Japan’s defense ministry wants $160 million for developing longer-range missiles to counter North Korea.
If the requested funds in budget is approved, the proposal for a rise of 2.5 percent in defense spending to 5.26 trillion yen ($48 billion) for the year starting April 1, would be the sixth straight annual rise, Reuters reported Thursday.
The funds meant for ballistic missile defense modernization, six F-35 stealth fighters, four V-22 Osprey tilt rotor troop carriers, besides orders for new naval vessels, including a submarine and two compact warships.
About $90 million of the requested missile development funds of $160 million will go on studying hypersonic missiles that penetrates swiftly enemy defenses. The remaining will be spent on research to extend missile range, technology that could be used to develop strike weapons.
Referring to the southwestern Okinawa island chain skirting the East China Sea, where Japan is embroiled in a territorial dispute with China, a Ministry of Defence official said, “The research and development is for island defense.”

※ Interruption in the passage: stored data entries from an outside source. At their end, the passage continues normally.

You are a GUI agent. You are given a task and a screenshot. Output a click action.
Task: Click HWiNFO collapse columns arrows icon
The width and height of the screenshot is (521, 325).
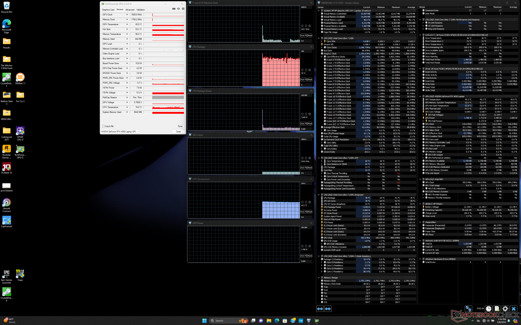tap(328, 309)
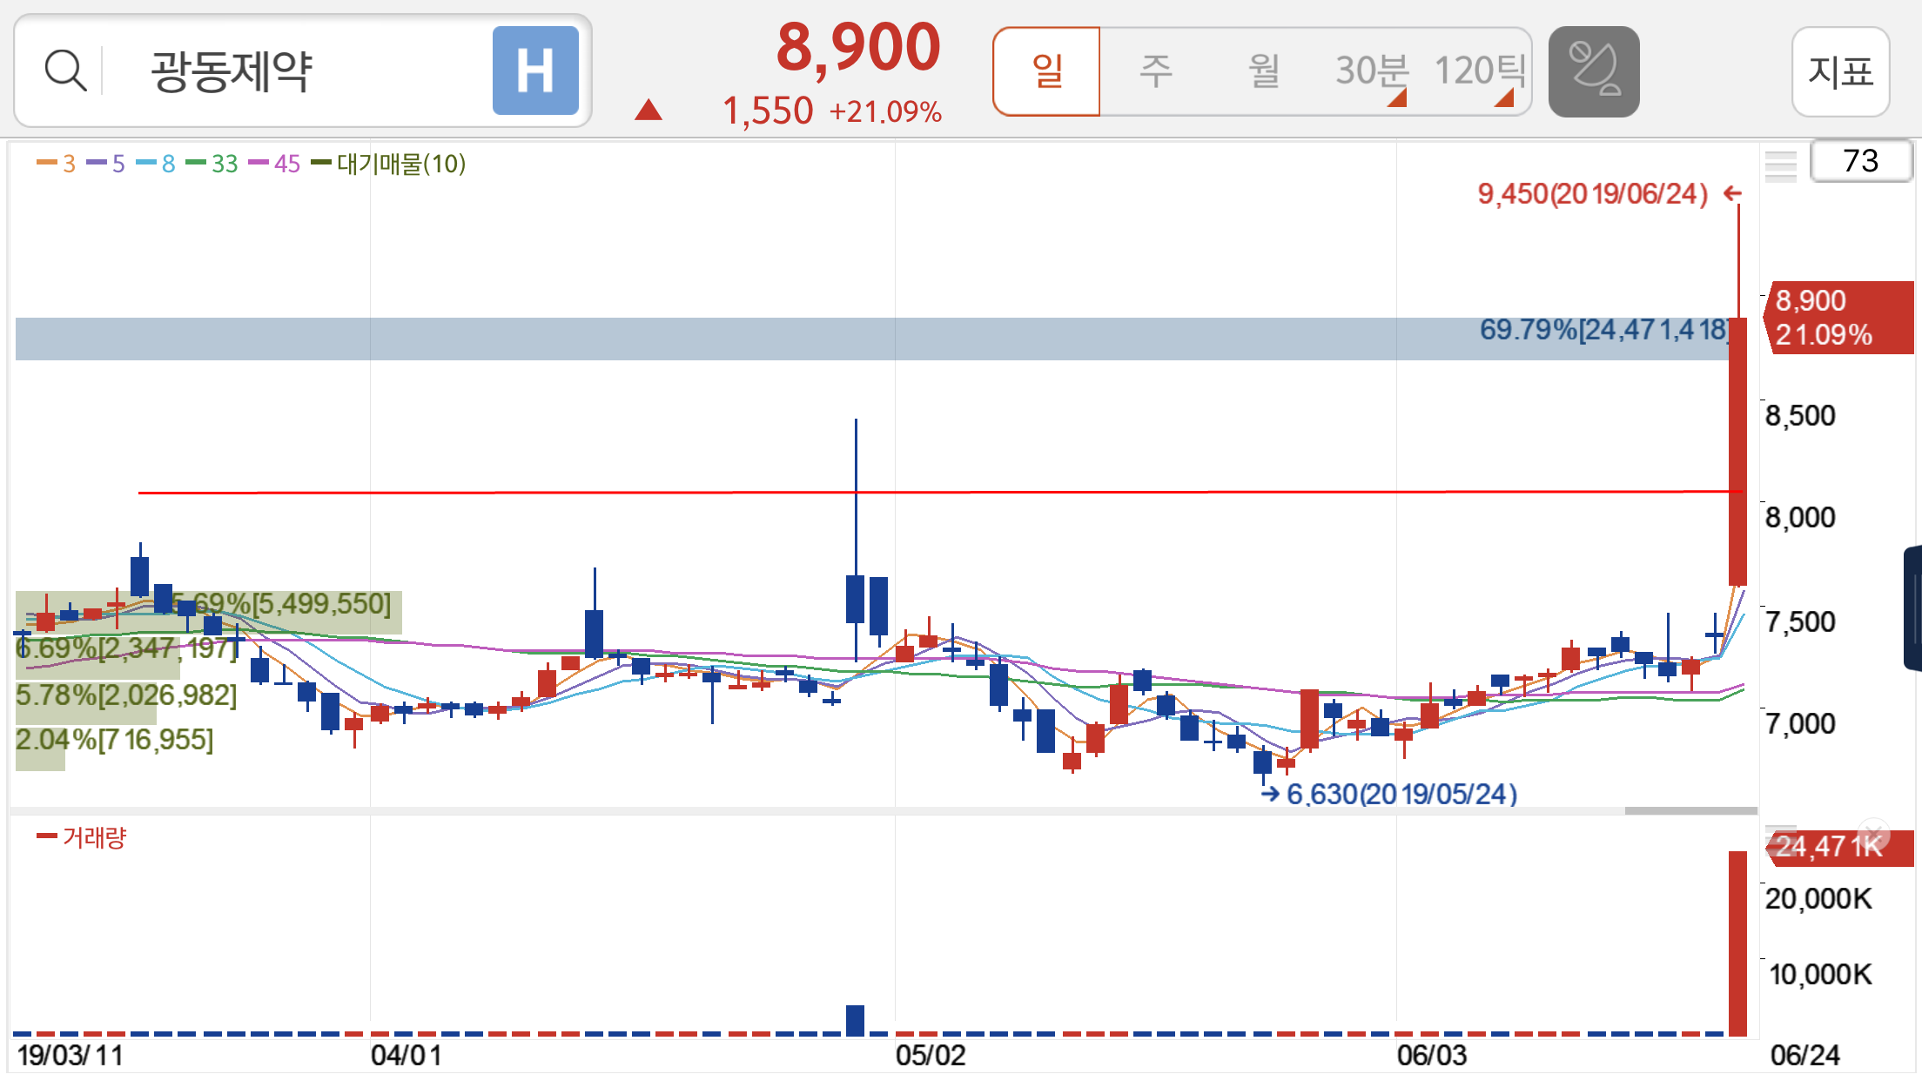
Task: Toggle the 45-day moving average legend
Action: (275, 164)
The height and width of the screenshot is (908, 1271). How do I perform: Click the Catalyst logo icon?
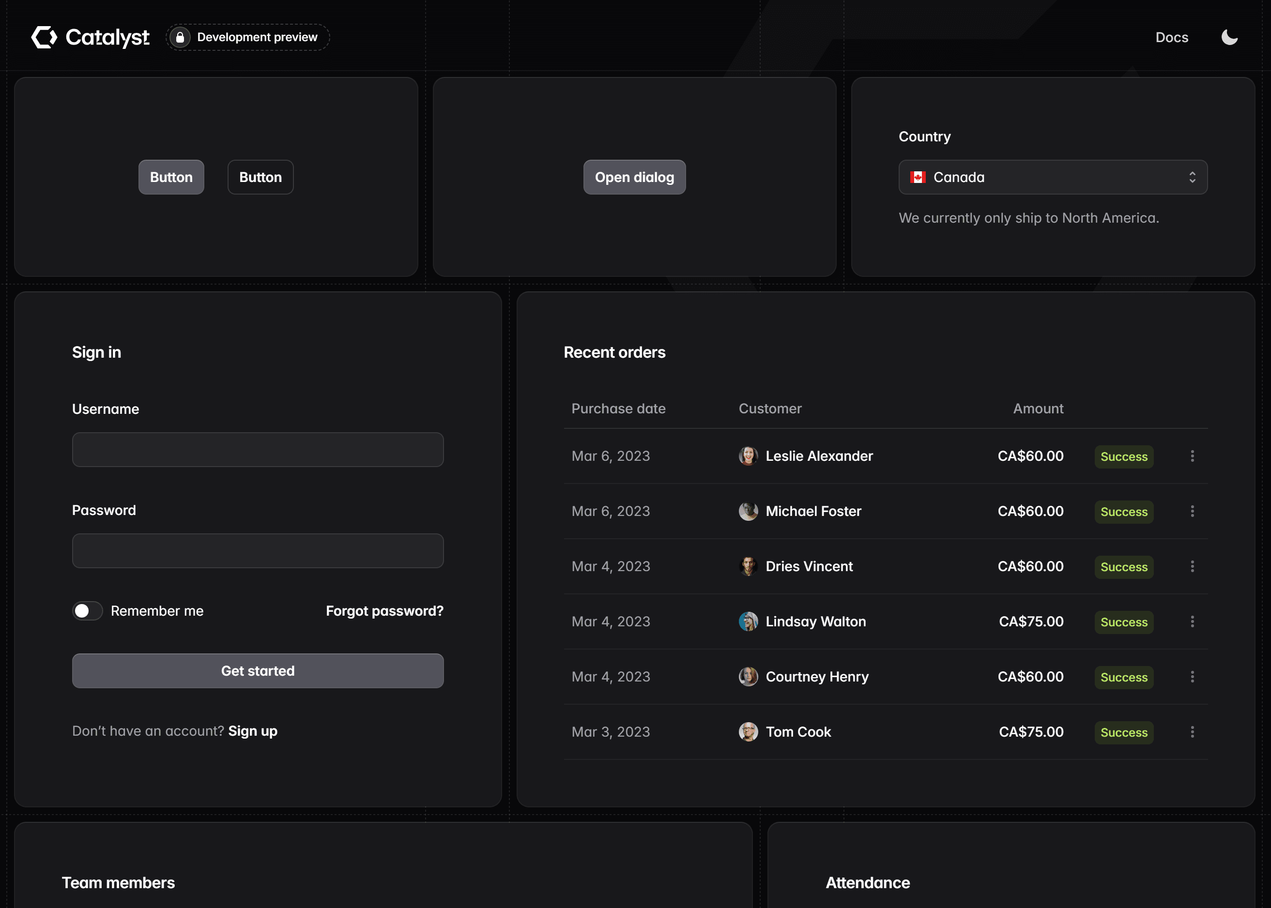[45, 37]
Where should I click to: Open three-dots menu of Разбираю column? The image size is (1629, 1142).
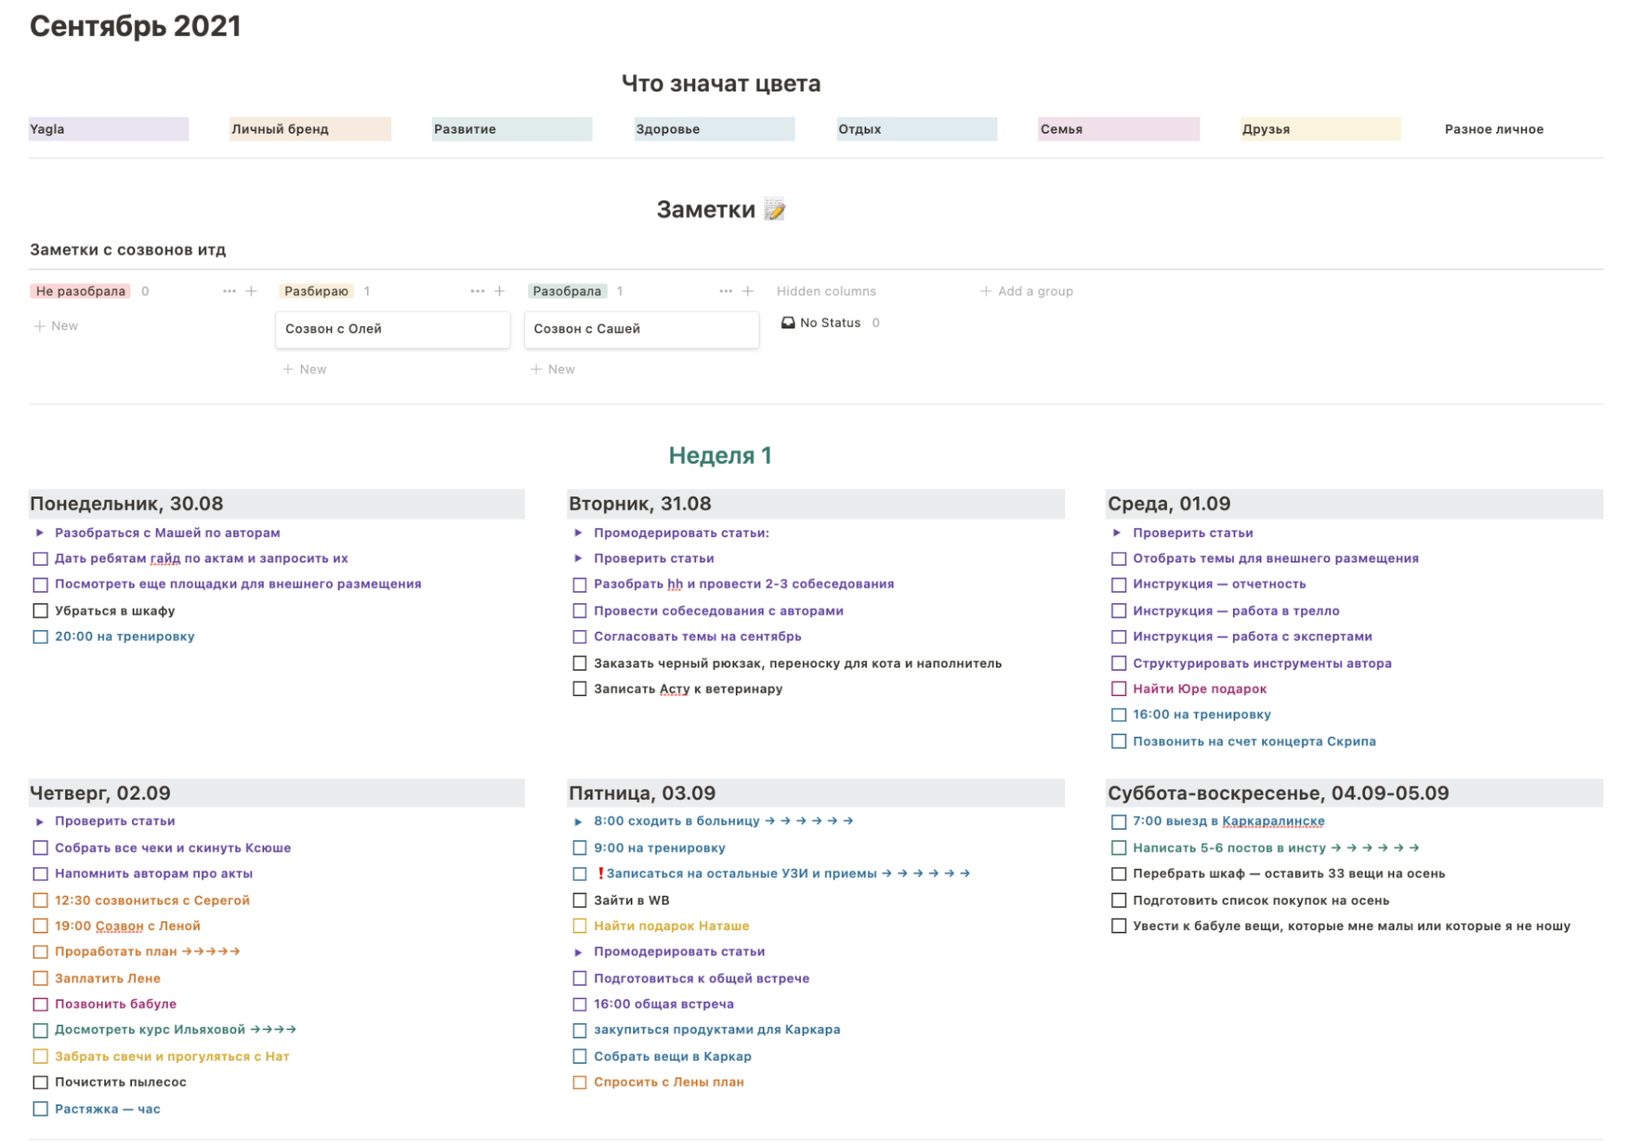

Some lawmakers of the ruling Liberal Democratic Party (LDP) asserted that Japan needs weapons able to strike North Korean missile sites to deter attacks by Pyongyang.
The longest range missiles in Japan’s arsenal, which includes anti-aircraft and anti-ship munitions, have ranges of less than 300 kilometers.
A group of LDP lawmakers that recommended Japan acquire strike weapons was led by Minister of Defence Itsunori Onodera before he took up his post in August.
“Striking enemy bases after an attack to stop subsequent launches would seem like a natural thing to do, but that would be difficult for people in Japan to accept under the current constitution,” an LDP lawmaker said.